I usually think of the state of a provisioned object (such
as an Account) as being more complex. In the PrOM strawman, the
Account class includes several sets of attributes.
To
identify the account, Account has "target", "name", and "guid" attributes.
The account is usually associated with some target, has a name that
is changeable, and may have an internal identifier that is not supposed to
change.
To represent more traditional notions of status,
Account has "exists", "disabled", "disableDate", "enableDate", "expired",
and "expireDate". The "exists" attribute is needed because the PSP may not
have created the account yet (for example, the target may be unavailable,
or the request could be going through approvals), or because the account
has been deleted natively (i.e., without going through the PSP). The
other attributes are drawn from experience with traditional account
sources (such as Human Resources systems, RACF, Novell, and Unix systems).

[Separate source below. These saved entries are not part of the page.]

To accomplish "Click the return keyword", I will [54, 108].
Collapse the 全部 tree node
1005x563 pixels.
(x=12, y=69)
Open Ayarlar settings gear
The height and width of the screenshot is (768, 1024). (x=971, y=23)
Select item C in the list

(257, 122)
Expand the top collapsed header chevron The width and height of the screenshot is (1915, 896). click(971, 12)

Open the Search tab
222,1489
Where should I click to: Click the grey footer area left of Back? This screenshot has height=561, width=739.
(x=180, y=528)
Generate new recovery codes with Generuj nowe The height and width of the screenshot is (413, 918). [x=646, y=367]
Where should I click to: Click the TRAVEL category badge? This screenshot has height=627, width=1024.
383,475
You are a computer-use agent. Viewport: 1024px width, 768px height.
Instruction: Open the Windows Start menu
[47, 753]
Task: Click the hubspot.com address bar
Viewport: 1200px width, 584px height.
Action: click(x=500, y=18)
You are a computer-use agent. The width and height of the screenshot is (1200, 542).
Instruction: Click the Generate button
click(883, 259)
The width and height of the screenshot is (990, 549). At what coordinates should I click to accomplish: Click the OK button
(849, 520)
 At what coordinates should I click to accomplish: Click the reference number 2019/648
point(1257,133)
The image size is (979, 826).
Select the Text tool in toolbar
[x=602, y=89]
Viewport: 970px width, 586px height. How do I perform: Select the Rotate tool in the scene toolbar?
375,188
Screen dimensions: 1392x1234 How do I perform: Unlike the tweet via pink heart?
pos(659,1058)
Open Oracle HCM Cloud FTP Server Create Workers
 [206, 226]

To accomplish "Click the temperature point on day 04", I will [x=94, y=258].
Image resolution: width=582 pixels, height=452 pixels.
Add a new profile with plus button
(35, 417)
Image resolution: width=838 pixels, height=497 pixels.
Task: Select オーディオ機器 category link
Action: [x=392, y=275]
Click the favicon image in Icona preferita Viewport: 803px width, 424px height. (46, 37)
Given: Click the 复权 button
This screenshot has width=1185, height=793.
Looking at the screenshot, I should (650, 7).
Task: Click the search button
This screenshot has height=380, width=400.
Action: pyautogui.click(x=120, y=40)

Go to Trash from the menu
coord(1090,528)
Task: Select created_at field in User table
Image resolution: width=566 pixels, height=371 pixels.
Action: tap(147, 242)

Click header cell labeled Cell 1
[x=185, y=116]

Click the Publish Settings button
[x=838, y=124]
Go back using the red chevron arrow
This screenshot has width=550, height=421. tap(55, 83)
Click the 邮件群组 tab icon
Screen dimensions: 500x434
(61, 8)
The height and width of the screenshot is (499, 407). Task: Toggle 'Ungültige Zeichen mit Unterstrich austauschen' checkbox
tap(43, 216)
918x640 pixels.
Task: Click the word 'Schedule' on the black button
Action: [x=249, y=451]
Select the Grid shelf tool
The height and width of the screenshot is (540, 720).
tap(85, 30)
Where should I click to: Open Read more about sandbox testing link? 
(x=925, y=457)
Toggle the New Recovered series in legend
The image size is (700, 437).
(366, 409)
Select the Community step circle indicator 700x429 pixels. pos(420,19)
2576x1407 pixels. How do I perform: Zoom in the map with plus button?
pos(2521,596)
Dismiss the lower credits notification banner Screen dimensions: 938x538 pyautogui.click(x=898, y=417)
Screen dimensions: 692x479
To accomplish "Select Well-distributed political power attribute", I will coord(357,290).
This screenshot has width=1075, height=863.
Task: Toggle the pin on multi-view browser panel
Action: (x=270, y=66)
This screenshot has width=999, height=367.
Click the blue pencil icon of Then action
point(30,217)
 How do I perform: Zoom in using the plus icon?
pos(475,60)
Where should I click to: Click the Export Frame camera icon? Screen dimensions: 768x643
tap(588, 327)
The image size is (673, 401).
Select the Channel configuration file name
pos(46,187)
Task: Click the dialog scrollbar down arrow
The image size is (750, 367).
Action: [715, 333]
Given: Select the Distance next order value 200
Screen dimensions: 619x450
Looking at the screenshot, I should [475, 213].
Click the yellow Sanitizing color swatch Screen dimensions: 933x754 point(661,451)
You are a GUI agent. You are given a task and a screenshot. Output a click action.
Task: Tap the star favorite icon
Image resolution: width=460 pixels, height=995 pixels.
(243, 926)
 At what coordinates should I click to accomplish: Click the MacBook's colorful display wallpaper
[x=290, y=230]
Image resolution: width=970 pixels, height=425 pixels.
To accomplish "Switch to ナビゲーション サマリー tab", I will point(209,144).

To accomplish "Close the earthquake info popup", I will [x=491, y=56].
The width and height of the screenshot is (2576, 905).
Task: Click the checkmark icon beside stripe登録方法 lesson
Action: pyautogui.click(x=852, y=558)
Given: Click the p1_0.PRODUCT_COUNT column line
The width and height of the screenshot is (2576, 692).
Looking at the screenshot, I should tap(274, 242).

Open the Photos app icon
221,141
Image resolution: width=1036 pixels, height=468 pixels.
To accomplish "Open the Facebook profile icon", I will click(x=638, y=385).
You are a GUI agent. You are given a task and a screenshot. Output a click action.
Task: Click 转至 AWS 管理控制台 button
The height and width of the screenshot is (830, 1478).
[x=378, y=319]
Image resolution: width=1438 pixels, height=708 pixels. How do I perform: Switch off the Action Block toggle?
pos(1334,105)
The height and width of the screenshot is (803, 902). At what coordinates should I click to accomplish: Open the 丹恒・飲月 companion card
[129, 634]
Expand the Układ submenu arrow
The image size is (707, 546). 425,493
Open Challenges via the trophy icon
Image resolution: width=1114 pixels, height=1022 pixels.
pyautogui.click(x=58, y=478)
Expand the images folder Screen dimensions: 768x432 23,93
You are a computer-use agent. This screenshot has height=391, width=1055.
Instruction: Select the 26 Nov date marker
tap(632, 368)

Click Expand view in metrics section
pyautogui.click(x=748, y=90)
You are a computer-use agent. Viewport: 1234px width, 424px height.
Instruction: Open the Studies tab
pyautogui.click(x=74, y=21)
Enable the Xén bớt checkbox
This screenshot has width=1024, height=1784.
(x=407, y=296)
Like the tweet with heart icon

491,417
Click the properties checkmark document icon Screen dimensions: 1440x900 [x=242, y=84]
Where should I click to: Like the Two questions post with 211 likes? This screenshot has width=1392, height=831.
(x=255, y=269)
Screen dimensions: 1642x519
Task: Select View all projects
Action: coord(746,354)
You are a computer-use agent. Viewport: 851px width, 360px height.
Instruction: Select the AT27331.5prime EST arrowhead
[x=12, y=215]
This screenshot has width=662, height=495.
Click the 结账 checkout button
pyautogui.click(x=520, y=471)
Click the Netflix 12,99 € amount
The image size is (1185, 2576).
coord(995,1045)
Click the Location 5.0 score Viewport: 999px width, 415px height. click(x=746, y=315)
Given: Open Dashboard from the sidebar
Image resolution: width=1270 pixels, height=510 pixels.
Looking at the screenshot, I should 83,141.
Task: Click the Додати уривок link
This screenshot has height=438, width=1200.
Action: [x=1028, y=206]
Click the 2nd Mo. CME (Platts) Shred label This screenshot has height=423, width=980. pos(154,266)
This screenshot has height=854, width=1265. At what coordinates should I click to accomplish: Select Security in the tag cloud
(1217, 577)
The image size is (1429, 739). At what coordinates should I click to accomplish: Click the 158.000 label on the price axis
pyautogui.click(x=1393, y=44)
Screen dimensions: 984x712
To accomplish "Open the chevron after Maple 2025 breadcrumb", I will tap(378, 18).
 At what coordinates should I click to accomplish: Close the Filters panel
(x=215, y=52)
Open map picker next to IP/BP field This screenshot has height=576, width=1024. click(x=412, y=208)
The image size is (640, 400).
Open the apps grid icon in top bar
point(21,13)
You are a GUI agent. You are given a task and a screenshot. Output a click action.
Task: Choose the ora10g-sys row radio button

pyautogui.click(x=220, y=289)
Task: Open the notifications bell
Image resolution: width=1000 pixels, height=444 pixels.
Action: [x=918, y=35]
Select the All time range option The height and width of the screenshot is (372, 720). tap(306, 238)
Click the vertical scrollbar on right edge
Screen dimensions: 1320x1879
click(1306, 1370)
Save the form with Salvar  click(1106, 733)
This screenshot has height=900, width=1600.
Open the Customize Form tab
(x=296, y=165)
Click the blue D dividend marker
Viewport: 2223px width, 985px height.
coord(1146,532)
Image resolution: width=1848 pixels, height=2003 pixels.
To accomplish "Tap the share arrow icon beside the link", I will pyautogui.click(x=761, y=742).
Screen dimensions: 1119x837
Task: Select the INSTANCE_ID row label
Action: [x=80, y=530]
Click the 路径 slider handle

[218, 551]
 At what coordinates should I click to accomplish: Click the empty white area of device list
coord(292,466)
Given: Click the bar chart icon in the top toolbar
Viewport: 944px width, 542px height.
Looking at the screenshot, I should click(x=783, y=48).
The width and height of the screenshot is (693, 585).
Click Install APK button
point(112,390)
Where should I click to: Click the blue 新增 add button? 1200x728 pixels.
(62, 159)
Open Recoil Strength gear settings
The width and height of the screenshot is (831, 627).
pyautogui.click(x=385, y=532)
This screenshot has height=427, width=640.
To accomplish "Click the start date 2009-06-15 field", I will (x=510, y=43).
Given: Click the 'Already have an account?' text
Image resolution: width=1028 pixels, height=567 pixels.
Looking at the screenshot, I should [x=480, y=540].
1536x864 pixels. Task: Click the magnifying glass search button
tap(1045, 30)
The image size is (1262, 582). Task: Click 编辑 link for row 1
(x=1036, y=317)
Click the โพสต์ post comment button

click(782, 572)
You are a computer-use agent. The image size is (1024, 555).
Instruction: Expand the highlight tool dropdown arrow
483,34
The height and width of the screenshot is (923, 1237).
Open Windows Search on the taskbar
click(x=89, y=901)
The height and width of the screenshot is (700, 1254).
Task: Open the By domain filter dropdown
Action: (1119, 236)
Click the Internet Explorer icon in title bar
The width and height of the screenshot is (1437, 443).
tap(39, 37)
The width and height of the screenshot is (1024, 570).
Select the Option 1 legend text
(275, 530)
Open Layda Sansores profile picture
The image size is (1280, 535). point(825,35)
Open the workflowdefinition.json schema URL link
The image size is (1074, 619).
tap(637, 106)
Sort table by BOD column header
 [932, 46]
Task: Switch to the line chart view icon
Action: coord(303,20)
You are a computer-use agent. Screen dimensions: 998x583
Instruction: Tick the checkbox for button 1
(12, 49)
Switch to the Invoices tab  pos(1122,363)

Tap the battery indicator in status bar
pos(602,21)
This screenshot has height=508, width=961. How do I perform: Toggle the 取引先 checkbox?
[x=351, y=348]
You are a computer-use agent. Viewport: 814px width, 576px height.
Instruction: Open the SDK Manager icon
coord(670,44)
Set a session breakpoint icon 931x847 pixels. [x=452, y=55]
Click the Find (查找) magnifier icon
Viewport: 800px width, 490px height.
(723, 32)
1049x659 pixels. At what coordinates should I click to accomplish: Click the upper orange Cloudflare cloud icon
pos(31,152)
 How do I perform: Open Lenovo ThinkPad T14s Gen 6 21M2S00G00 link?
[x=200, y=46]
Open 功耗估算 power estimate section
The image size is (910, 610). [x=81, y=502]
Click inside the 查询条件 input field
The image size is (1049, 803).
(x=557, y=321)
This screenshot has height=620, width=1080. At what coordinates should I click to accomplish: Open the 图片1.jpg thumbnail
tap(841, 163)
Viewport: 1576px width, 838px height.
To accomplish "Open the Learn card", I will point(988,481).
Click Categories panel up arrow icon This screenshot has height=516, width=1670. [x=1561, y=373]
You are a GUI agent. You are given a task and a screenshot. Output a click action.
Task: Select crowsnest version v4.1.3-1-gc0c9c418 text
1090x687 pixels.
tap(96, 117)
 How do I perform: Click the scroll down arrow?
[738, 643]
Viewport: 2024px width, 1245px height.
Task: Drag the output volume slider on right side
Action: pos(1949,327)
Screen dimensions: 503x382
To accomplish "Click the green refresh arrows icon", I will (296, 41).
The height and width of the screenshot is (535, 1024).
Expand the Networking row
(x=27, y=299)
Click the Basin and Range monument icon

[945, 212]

Not all account sources support all attributes, and we could add
other attributes, but these attributes represent common features of
accounts.
To represent credentials, Account has "password" and
"certificate" attributes. Perhaps there should be others, but these
attributes represent common forms of credentials.
Finally (and
perhaps most controversially), Account represents membership and privilege
with "organization", "group", "role", and "right" attributes. The
PrOM draft explains that these attributes represent only an account's
*memberships* in organizations, groups, roles, and rights defined by the
target. (However, this does not prevent a PSP from supporting
organizations, groups, roles, or rights as provisioned objects. Past
experience suggests that this can be difficult, but any vendor is free to
do so.)
So, is all of this stuff really provisioned state? I
think so. With the possible exception of "target" and "guid", which
should not change once an account is provisioned and the values are known,
the other attributes could be changed through the PSP or natively (i.e.,
without going through the PSP). What is more, an attempt to change
one of the values (e.g., to disable an account) could fail, in which case
the PSP might be expected to remember the requested values and retry
the operation or report the failure. These attributes represent
features of accounts (provisioned objects) which a PSP is commonly expected
to manage.
So, should this kind of stuff show up in the protocol or
in the object model? I guess that I'd prefer to see it in the object
model, but I suppose it's more important to me that these kinds of
attributes shows up *somewhere*. If #getProvisionedState returned
these kinds of attributes rather than a single attribute, I expect that
would work for me.
Why not just leave it "open"? Why not just
let each target expose its own schema? Why impose a defined set of
attributes? Interoperability. I think an RA should be able to ask a
PSP to disable an account, or to schedule its disablement in the future.
I think we know enough about the domain to define a set of attributes
that is generally useful in managing provisioned objects. This would
in turn make SPML a more valuable standard.